◆ **Records for the task**:
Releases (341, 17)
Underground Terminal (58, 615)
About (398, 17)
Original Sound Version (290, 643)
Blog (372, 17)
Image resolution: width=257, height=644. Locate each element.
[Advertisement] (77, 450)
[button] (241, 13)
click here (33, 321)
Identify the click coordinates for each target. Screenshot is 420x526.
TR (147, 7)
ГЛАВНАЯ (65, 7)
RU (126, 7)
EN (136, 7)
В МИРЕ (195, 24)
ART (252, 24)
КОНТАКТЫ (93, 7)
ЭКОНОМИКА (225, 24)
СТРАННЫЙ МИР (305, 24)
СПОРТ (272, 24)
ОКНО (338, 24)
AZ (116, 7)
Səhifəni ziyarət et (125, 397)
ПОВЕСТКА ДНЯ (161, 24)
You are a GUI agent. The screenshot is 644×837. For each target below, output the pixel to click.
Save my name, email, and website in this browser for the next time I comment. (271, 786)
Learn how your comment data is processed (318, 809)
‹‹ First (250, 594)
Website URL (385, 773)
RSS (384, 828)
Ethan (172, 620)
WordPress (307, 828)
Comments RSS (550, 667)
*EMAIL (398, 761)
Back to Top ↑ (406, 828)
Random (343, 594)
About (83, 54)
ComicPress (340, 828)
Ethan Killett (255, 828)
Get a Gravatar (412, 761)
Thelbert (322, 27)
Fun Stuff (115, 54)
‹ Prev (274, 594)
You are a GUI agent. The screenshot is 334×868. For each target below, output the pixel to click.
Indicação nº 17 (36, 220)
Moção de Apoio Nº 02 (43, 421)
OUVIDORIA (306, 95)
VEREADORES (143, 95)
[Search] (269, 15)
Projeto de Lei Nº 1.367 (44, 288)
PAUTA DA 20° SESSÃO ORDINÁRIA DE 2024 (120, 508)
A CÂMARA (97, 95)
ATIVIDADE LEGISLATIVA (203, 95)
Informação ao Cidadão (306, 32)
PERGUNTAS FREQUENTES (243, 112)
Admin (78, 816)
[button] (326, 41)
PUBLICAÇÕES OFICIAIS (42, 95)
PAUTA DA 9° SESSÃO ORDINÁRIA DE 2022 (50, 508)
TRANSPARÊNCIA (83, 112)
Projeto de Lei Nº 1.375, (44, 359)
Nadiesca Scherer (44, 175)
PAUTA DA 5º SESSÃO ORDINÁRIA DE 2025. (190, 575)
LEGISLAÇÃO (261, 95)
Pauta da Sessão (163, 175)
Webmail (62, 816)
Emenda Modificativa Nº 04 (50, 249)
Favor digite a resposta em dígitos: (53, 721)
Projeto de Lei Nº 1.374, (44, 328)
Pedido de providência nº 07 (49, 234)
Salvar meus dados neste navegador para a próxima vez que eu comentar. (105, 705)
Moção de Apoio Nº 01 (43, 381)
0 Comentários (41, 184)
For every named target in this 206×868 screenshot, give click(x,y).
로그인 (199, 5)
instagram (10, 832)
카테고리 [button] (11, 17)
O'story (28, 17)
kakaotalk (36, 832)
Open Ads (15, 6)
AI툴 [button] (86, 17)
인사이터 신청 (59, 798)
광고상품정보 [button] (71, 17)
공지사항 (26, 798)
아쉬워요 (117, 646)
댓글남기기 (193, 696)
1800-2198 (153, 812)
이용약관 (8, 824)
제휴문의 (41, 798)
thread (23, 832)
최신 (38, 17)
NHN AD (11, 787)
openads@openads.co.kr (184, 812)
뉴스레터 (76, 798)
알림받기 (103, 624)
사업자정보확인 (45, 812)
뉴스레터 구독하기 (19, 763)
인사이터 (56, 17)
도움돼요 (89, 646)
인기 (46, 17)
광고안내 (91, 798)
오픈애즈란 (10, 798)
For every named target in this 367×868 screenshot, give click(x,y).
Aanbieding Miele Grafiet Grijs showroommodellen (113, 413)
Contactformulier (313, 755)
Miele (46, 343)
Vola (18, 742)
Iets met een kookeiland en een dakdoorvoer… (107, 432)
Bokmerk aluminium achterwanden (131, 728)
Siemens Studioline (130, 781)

◆ **What you should do**: Reproduce the records above, substituting "web agent" for every occurrence of "GUI agent" and leaving all other text unaltered.

◆ **Final answer**:
Releases (341, 17)
Underground Terminal (58, 615)
About (398, 17)
Original Sound Version (290, 643)
Blog (372, 17)
Image resolution: width=257, height=644. Locate each element.
[Advertisement] (77, 450)
[button] (241, 13)
click here (33, 321)
Identify the click coordinates for each target. Screenshot is 420x526.
TR (147, 7)
ГЛАВНАЯ (65, 7)
RU (126, 7)
EN (136, 7)
В МИРЕ (195, 24)
ART (252, 24)
КОНТАКТЫ (93, 7)
ЭКОНОМИКА (225, 24)
СТРАННЫЙ МИР (305, 24)
СПОРТ (272, 24)
ОКНО (338, 24)
AZ (116, 7)
Səhifəni ziyarət et (125, 397)
ПОВЕСТКА ДНЯ (161, 24)
You are a web agent. The screenshot is 644×837. For each target below, output the pixel to click.
Save my name, email, and website in this browser for the next time I comment. (271, 786)
Learn how your comment data is processed (318, 809)
‹‹ First (250, 594)
Website URL (385, 773)
RSS (384, 828)
Ethan (172, 620)
WordPress (307, 828)
Comments RSS (550, 667)
*EMAIL (398, 761)
Back to Top ↑ (406, 828)
Random (343, 594)
About (83, 54)
ComicPress (340, 828)
Ethan Killett (255, 828)
Get a Gravatar (412, 761)
Thelbert (322, 27)
Fun Stuff (115, 54)
‹ Prev (274, 594)
You are a web agent. The screenshot is 334×868. For each target below, output the pixel to click.
Indicação nº 17 (36, 220)
Moção de Apoio Nº 02 (43, 421)
OUVIDORIA (306, 95)
VEREADORES (143, 95)
[Search] (269, 15)
Projeto de Lei Nº 1.367 (44, 288)
PAUTA DA 20° SESSÃO ORDINÁRIA DE 2024 (120, 508)
A CÂMARA (97, 95)
ATIVIDADE LEGISLATIVA (203, 95)
Informação ao Cidadão (306, 32)
PERGUNTAS FREQUENTES (243, 112)
Admin (78, 816)
[button] (326, 41)
PUBLICAÇÕES OFICIAIS (42, 95)
PAUTA DA 9° SESSÃO ORDINÁRIA DE 2022 (50, 508)
TRANSPARÊNCIA (83, 112)
Projeto de Lei Nº 1.375, (44, 359)
Nadiesca Scherer (44, 175)
PAUTA DA 5º SESSÃO ORDINÁRIA DE 2025. (190, 575)
LEGISLAÇÃO (261, 95)
Pauta da Sessão (163, 175)
Webmail (62, 816)
Emenda Modificativa Nº 04 (50, 249)
Favor digite a resposta em dígitos: (53, 721)
Projeto de Lei Nº 1.374, (44, 328)
Pedido de providência nº 07 (49, 234)
Salvar meus dados neste navegador para a próxima vez que eu comentar. (105, 705)
Moção de Apoio Nº 01 (43, 381)
0 Comentários (41, 184)
For every named target in this 206×868 screenshot, give click(x,y).
로그인 (199, 5)
instagram (10, 832)
카테고리 [button] (11, 17)
O'story (28, 17)
kakaotalk (36, 832)
Open Ads (15, 6)
AI툴 [button] (86, 17)
인사이터 신청 (59, 798)
광고상품정보 [button] (71, 17)
공지사항 (26, 798)
아쉬워요 (117, 646)
댓글남기기 (193, 696)
1800-2198 (153, 812)
이용약관 (8, 824)
제휴문의 (41, 798)
thread (23, 832)
최신 (38, 17)
NHN AD (11, 787)
openads@openads.co.kr (184, 812)
뉴스레터 (76, 798)
알림받기 (103, 624)
사업자정보확인 (45, 812)
뉴스레터 구독하기 (19, 763)
인사이터 (56, 17)
도움돼요 (89, 646)
인기 (46, 17)
광고안내 (91, 798)
오픈애즈란 (10, 798)
For every named target in this 367×868 screenshot, give click(x,y).
Aanbieding Miele Grafiet Grijs showroommodellen (113, 413)
Contactformulier (313, 755)
Miele (46, 343)
Vola (18, 742)
Iets met een kookeiland en een dakdoorvoer… (107, 432)
Bokmerk aluminium achterwanden (131, 728)
Siemens Studioline (130, 781)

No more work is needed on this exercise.